──────── Provided data

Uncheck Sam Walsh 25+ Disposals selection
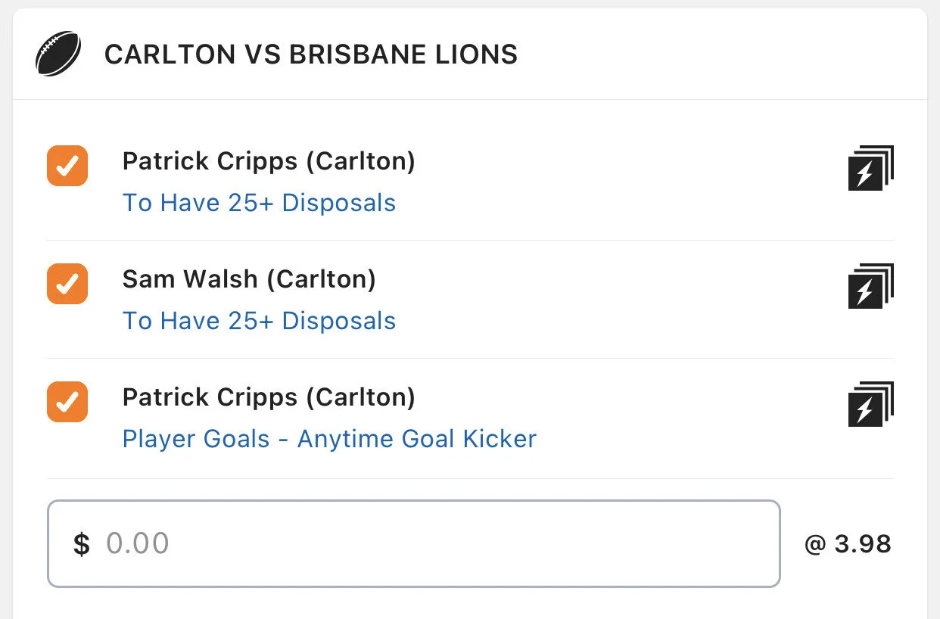Screen dimensions: 940x619 67,284
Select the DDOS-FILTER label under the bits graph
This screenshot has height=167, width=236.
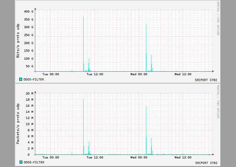[34, 79]
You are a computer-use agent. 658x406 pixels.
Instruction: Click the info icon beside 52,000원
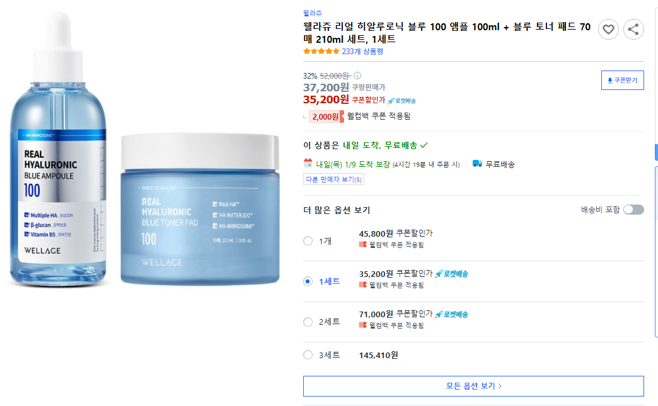coord(357,76)
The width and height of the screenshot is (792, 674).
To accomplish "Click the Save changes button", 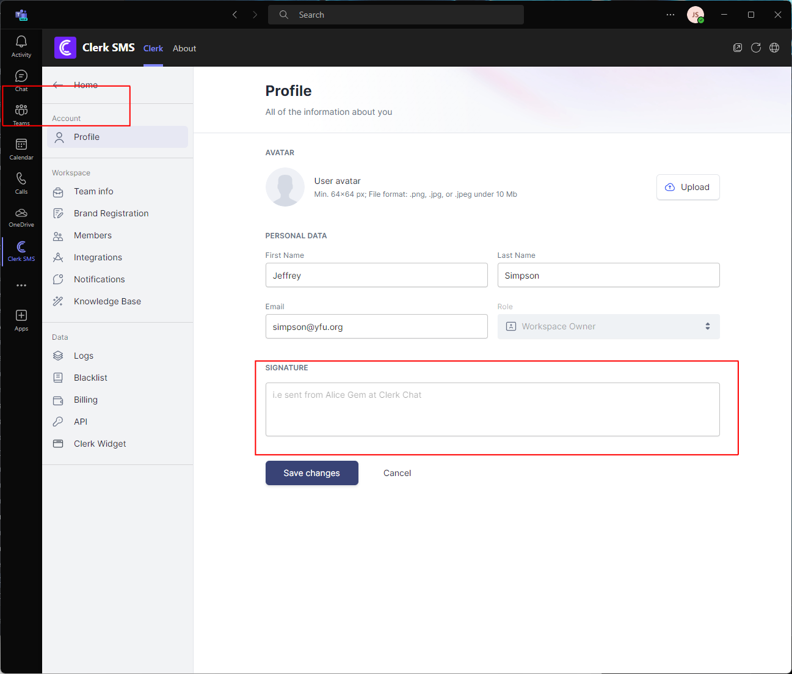I will pyautogui.click(x=311, y=473).
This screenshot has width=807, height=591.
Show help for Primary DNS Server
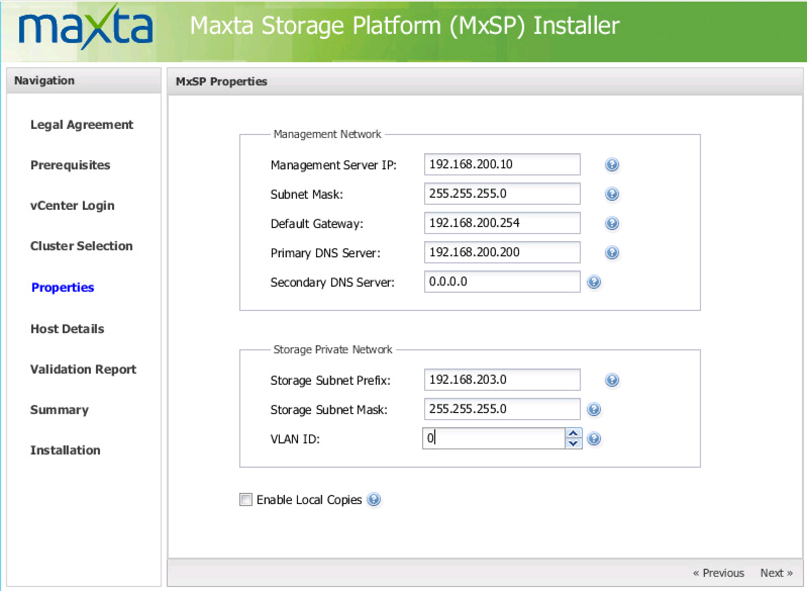(612, 253)
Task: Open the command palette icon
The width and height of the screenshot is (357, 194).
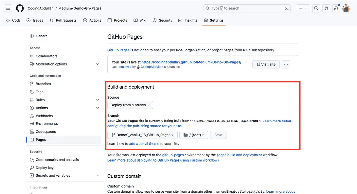Action: 287,8
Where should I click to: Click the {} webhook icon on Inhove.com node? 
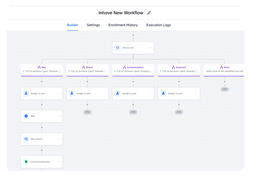coord(117,48)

────────────────

▸ What is needed
Write out exactly, and nothing more than, the lines of the entries above from the line containing "Show help for Primary DNS Server" through the final line; omit any pictures.

▸ Result of this exercise
Show help for Primary DNS Server
(612, 253)
Task: Open the command palette icon
The width and height of the screenshot is (357, 194).
Action: 287,8
Where should I click to: Click the {} webhook icon on Inhove.com node? 
coord(117,48)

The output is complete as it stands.